A Experiência Somática trata muito do tema do trauma (…) Quando eu identifico, através do corpo, que estamos perto de um núcleo traumático eu não preciso necessariamente saber o que aconteceu. É possível identificar que está chegando perto por conta da sensopercepção (…) É por aí que passa a busca da Experiência Somática: o sistema nervoso buscando a auto regulação.”

SS: Se você quisesse dar uma mensagem final para as pessoas, o que você diria?

Thaís Germano: Qualquer coisa que a gente falou aqui, seja o processo do Coletivo, seja na clínica individual, isso só acontece se a pessoa deseja. Se a pessoa se abre para a possibilidade de experimentar algo novo. Às vezes, quando a pessoa ouve antes de experimentar, talvez cria até uma expectativa, uma fantasia de que isso ou aquilo pode acontecer comigo. O convite que eu sempre faço é de experimentar. Sobre a sensação do próprio corpo, a gente vai desaprendendo essa escuta conforme a gente vai crescendo, seja pela família, seja pela sociedade. E para a gente reaprender, só experimentando. Não precisa ficar pensando se vai ser muito difícil ou se vai ser muito gostoso. Não. A gente precisa experimentar cada encontro, seja na fisiologia da experiência somática, seja nos processos do corpo consciente. É uma chance que a gente dá para o corpo de atualizar algo, de experimentar algo, seja algo absolutamente novo, um pequeno grande novo, ou seja, algo que você já reconhece, sente um cheiro de algo conhecido. O meu convite sempre é experimentar.

“O convite que eu sempre faço é de experimentar. Sobre a sensação do próprio corpo, a gente vai desaprendendo essa escuta conforme a gente vai crescendo, seja pela família, seja pela sociedade. E para a gente reaprender, só experimentando.”

SS: E para quem está passando por alguma dificuldade em deixar esse sentir fluir pelo corpo, o que diria?

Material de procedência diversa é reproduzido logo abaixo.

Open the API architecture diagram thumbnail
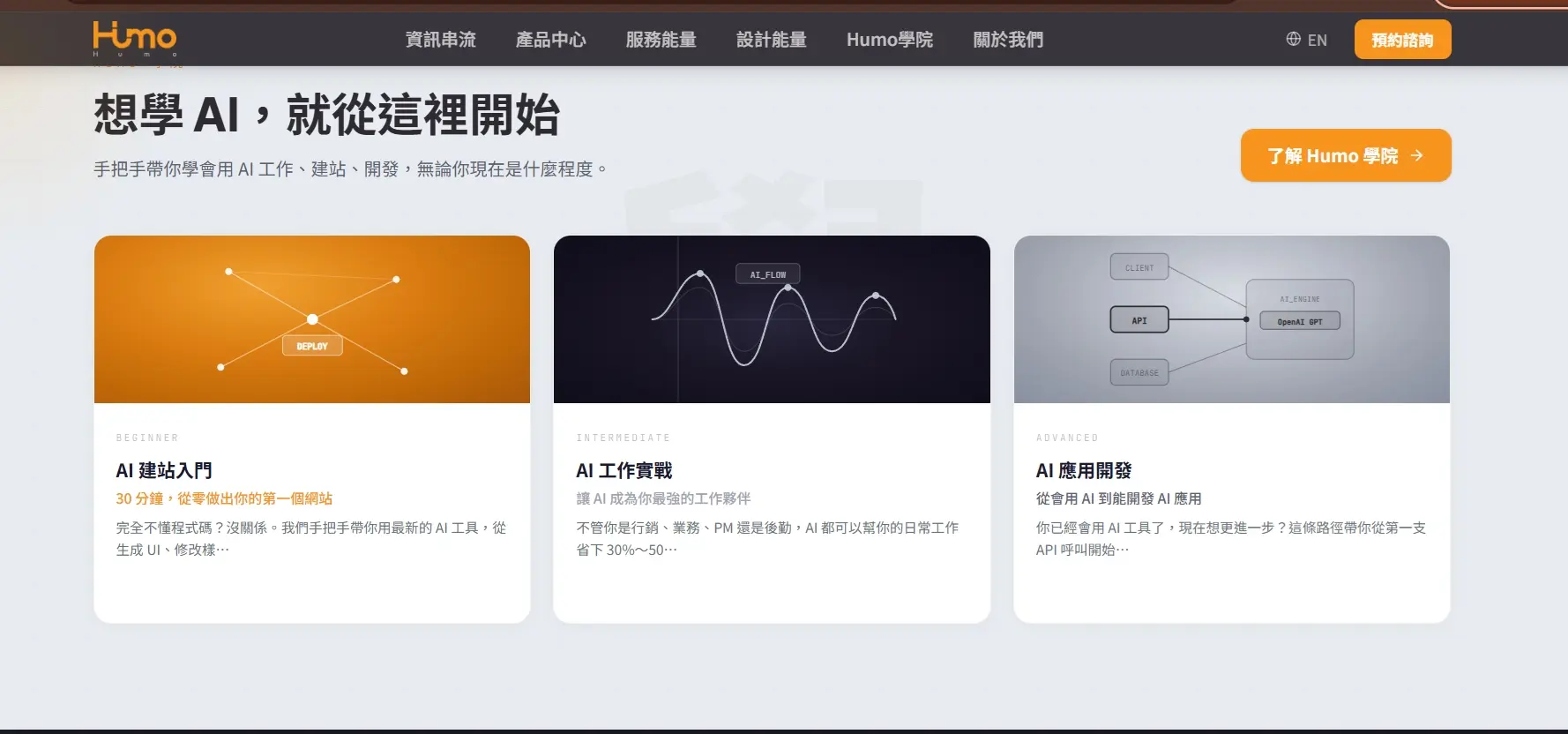[x=1231, y=319]

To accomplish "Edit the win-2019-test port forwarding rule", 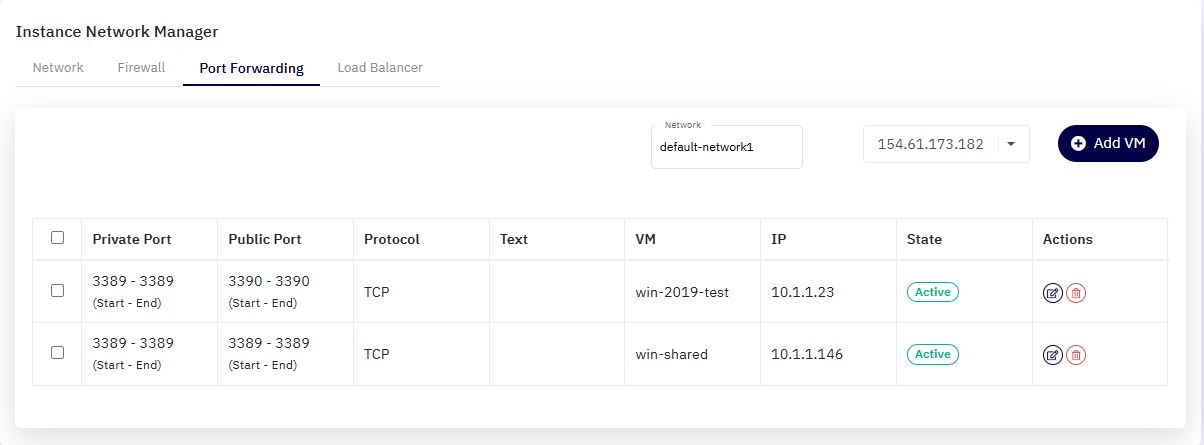I will (x=1052, y=293).
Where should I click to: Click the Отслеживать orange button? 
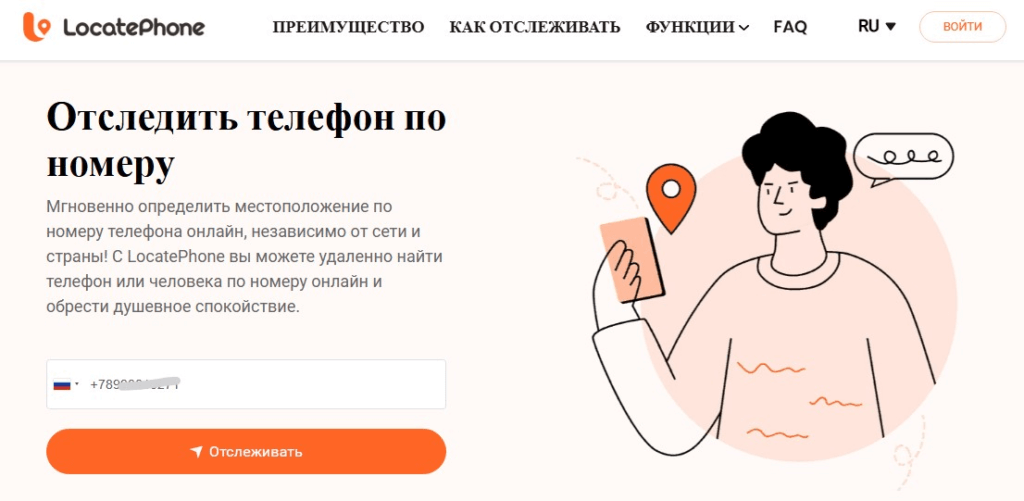coord(246,451)
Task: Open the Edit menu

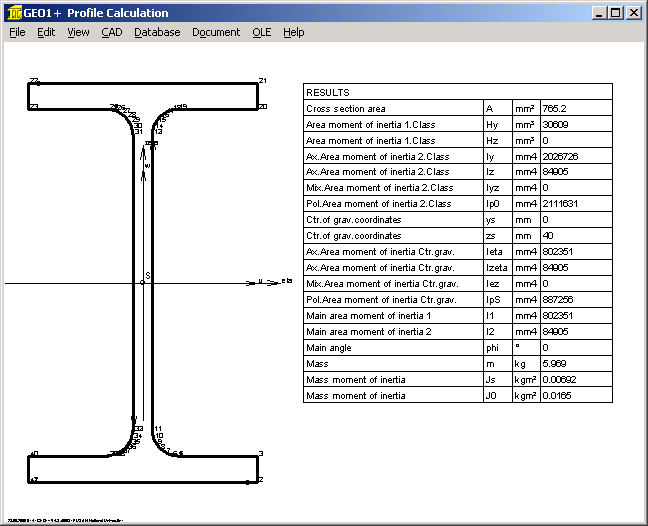Action: [x=46, y=32]
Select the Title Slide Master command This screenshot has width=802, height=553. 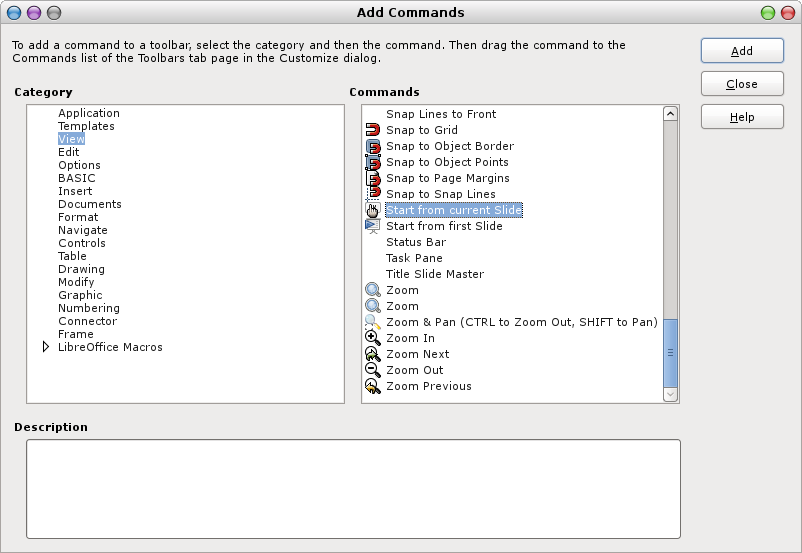(x=435, y=274)
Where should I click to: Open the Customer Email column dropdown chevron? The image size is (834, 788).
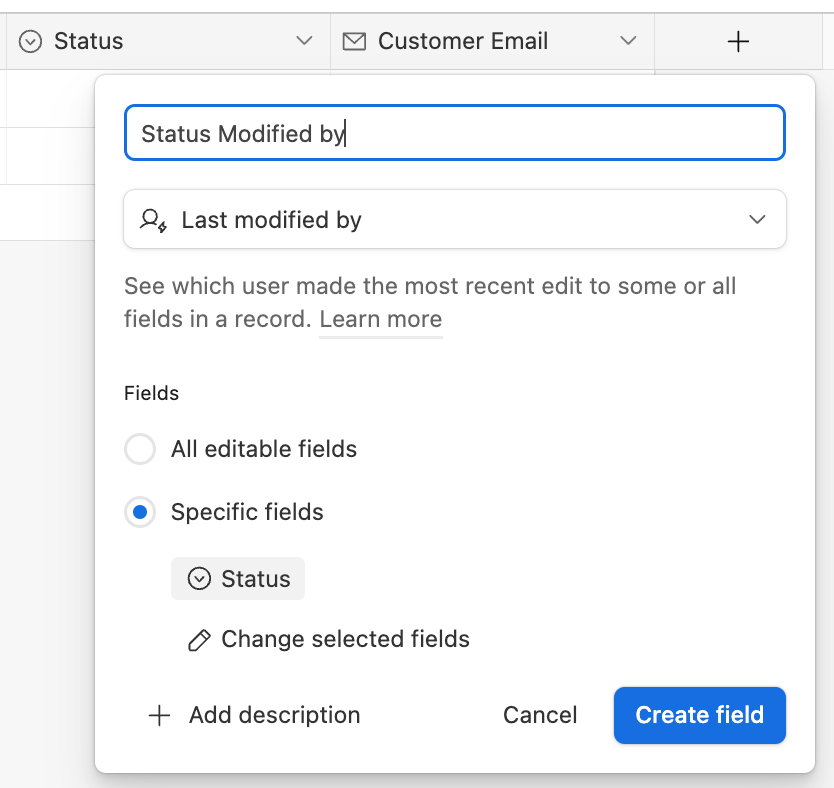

Thaís Germano: Já tive diagnóstico de estresse pós-traumático, já tive crises de ansiedade. Nesses momentos em que se está totalmente fora do prumo, desconectado, fora do seu equilíbrio, você também fica fora da capacidade de convivência social. Eu já tive episódios de não conseguir conversar direito porque eu não estava ali, no meu corpo. Quando você tem esse nível de experiência parece que o processo é ainda mais intenso quando se volta ao fluxo da conexão, ao fluxo da auto regulação, o fluxo do sentir. Pode parecer bastante romântico e talvez ingênuo, mas as cores ficam mais vibrantes, os cheiros ficam mais cheirosos, a vida fica mais interessante. É muito real. Quando a gente coloca a vida no centro, coloca no sentir no centro.

“A gente deve experimentar o corpo para senti-lo. E quanto mais eu sinto, mais eu me sinto viva. O sentir para mim, está relacionado com estar viva.”